March 2018 report to Congress also highlights opportunities in telehealth to improve health care delivery

Washington, DC—The Medicaid and CHIP Payment and Access Commission (MACPAC) today released its March 2018 Report to Congress on Medicaid and CHIP, focusing in its first two chapters on managed care and telehealth, areas of high interest to Congress as it considers strategies for the Medicaid program to improve efficiency and impact in the delivery of critical health services to over 80 million low-income beneficiaries.

Over its 50 year history, Medicaid has evolved with changes in delivery of care and advances in technology.  “Managed care is commonplace in Medicaid, and states should have more streamlined mechanisms to enroll beneficiaries in such systems,” said MACPAC Chair Penny Thompson. “State Medicaid programs are also innovating by offering services via telehealth, potentially improving both access and efficiency.” Chapter 1 of the March report addresses streamlining the multiple legal authorities states use to run their managed care programs, and Chapter 2 discusses how states are using telehealth as a strategy for addressing access barriers. The third chapter of the report fulfills MACPAC’s annual, statutorily mandated obligation to report on Medicaid disproportionate share hospital (DSH) allotments.

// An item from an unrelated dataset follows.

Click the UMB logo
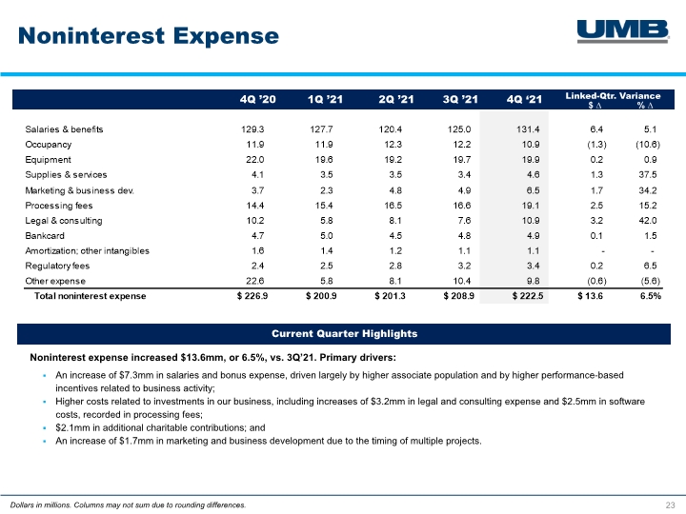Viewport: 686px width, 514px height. click(x=623, y=31)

Today, 80 percent of Medicaid beneficiaries—even those with complex health needs—receive health care through some type of managed care. States can operate managed care using three separate legal authorities under the Social Security Act—waiver authority in Sections 1115 and 1915(b), and state plan authority in Section 1932. These differ in terms of which beneficiary populations can be required to enroll, approval periods, and reporting requirements. Many states operate more than one managed care program, often under multiple authorities or through multiple waivers.

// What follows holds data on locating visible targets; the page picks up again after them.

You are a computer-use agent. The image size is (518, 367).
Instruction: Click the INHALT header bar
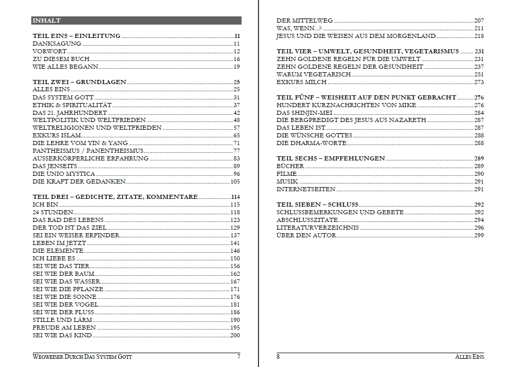point(136,21)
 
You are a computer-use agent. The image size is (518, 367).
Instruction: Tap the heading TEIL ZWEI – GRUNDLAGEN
point(79,82)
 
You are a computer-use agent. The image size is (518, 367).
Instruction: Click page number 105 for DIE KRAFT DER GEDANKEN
point(235,181)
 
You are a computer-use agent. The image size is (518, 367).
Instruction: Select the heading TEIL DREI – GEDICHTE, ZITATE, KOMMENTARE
point(115,197)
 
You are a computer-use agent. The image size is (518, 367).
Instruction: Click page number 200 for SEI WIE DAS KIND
point(235,335)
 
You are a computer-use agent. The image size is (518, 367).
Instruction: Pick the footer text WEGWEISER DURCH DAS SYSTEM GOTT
point(82,357)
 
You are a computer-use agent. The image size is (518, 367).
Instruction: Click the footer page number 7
point(238,357)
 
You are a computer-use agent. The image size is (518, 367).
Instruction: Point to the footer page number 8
point(278,357)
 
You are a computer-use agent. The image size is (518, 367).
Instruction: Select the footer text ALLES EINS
point(469,357)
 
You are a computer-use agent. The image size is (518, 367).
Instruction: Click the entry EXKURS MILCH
point(301,82)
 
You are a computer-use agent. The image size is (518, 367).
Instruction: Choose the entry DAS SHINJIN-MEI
point(305,113)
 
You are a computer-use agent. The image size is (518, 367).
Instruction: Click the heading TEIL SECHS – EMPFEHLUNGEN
point(330,158)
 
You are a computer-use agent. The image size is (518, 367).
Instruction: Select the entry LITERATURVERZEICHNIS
point(317,228)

In Chapter 1, the Commission offers three recommendations to reduce the administrative burden for states to implement managed care programs without compromising beneficiary protections:

  • amend Section 1932(a)(2) to allow states to require all beneficiaries to enroll in Medicaid managed care programs under state plan authority;
  • extend approval and renewal periods for all Section 1915(b) waivers from two to five years; and
  • revise Section 1915(c) waiver authority to permit Section 1915(c) waivers to waive freedom of choice and selective contracting.

Allowing states to have a more streamlined mechanism to select managed care as their delivery system and requiring beneficiaries to enroll in such systems is appropriate at this time, according to the Commission, given the present strong regulatory framework for beneficiary protection and oversight, the large share of beneficiaries now enrolled in managed care, managed care’s value in coordinating care, and the need to conserve state and federal resources.

Chapter 2 describes coverage of telehealth in state Medicaid programs. Federal policy places few restrictions in terms of adopting or designing telehealth coverage; as a result, states have wide flexibility in defining telehealth as well as in establishing the scope of coverage. The Commission observes that advances in telehealth technology have potential for improved access to services in rural areas and specialized services with limited provider supply, but presently evidence on the effectiveness of telehealth outcomes is mixed. States seeking to implement or expand coverage of telehealth would likely benefit from additional research, including Medicaid-specific research, and other states’ experiences, the Commission said.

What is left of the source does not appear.